◆ **Problem statement**:
Omit any pictures, and restate word for word only the lines from the one with "At what coordinates" through the end of the data below.

◆ **Input data**:
━━━━

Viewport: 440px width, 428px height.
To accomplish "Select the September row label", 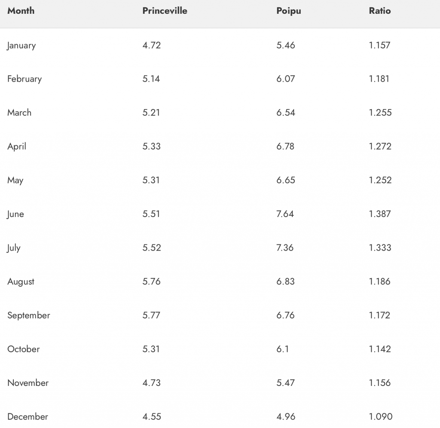I will click(29, 315).
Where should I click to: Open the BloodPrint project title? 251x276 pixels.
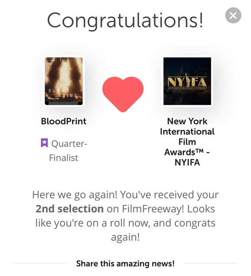point(64,121)
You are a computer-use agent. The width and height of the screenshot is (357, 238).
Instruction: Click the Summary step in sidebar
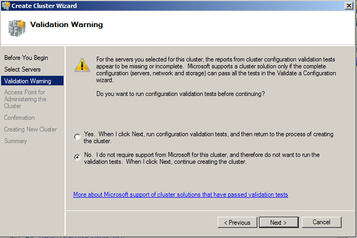15,141
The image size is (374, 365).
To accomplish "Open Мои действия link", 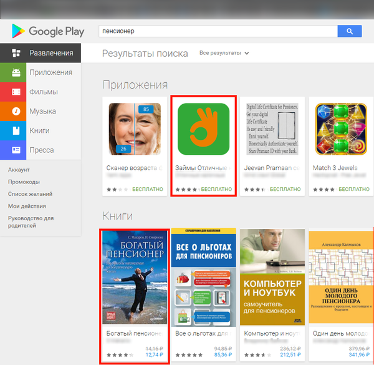I will coord(27,206).
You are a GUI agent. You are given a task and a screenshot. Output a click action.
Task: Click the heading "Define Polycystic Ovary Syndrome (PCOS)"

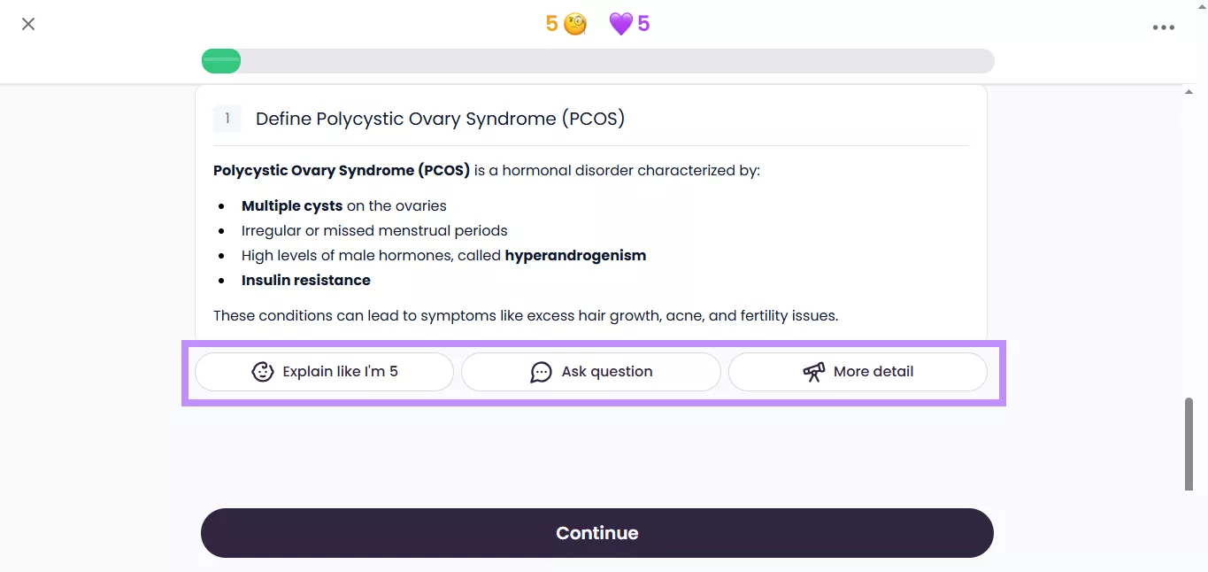tap(440, 119)
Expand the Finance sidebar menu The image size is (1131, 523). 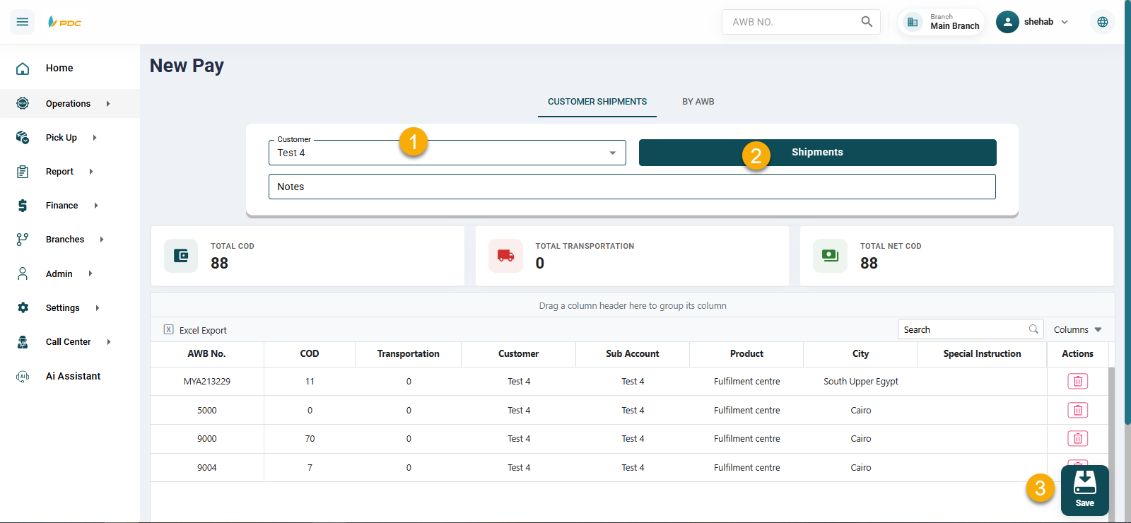(61, 206)
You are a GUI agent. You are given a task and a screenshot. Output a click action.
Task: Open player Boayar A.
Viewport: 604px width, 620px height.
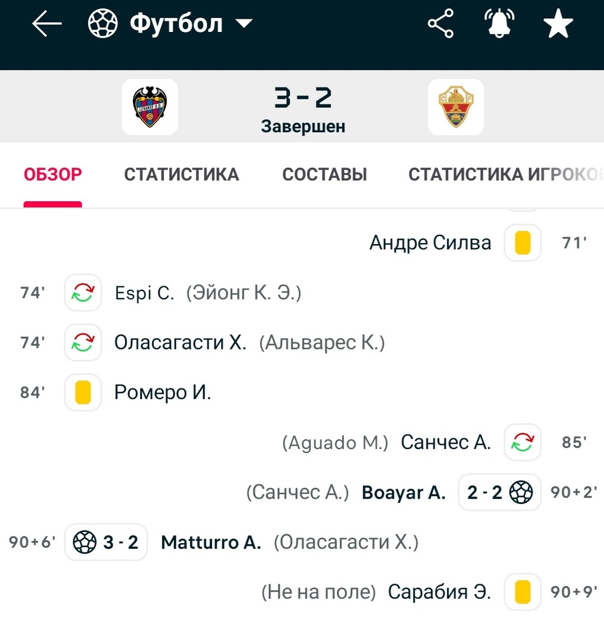[403, 493]
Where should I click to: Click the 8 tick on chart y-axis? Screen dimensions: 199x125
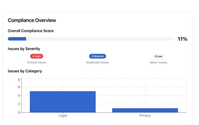19,80
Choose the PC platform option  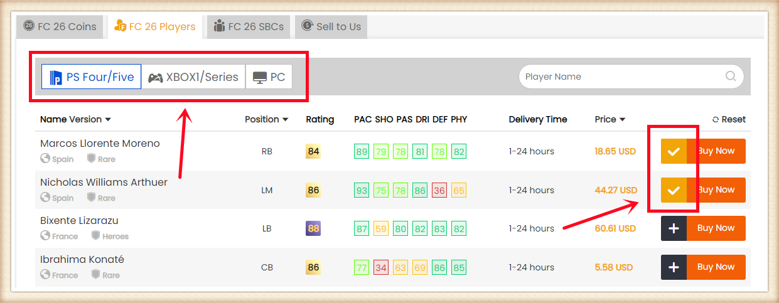click(269, 77)
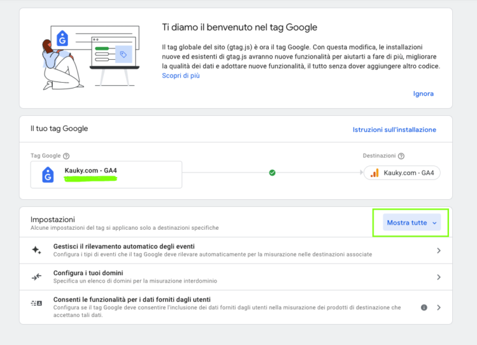Open Configura i tuoi domini setting
Image resolution: width=477 pixels, height=345 pixels.
tap(236, 277)
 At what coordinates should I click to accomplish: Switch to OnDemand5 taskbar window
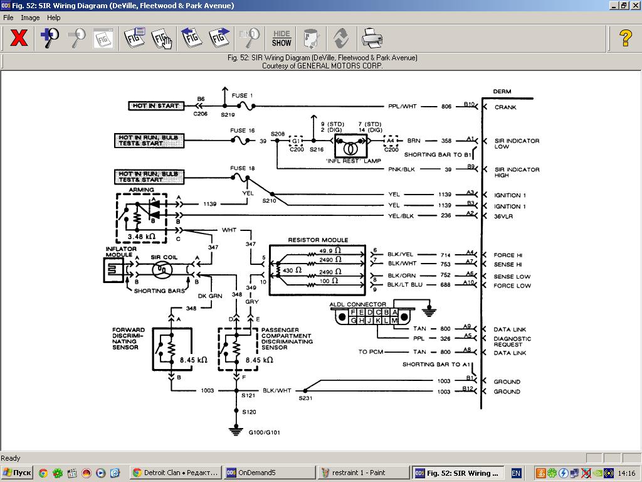click(268, 473)
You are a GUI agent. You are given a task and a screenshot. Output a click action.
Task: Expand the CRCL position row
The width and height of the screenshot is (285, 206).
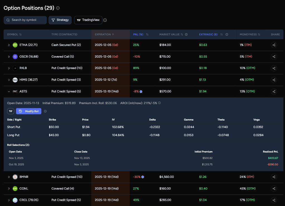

━━━━

◆ **Result below**:
 At what coordinates should I click to accomplish: Switch to OnDemand5 taskbar window
click(268, 473)
You are a GUI agent. You are given a task and a screenshot. Output a click action.
Task: Expand the CRCL position row
The width and height of the screenshot is (285, 206).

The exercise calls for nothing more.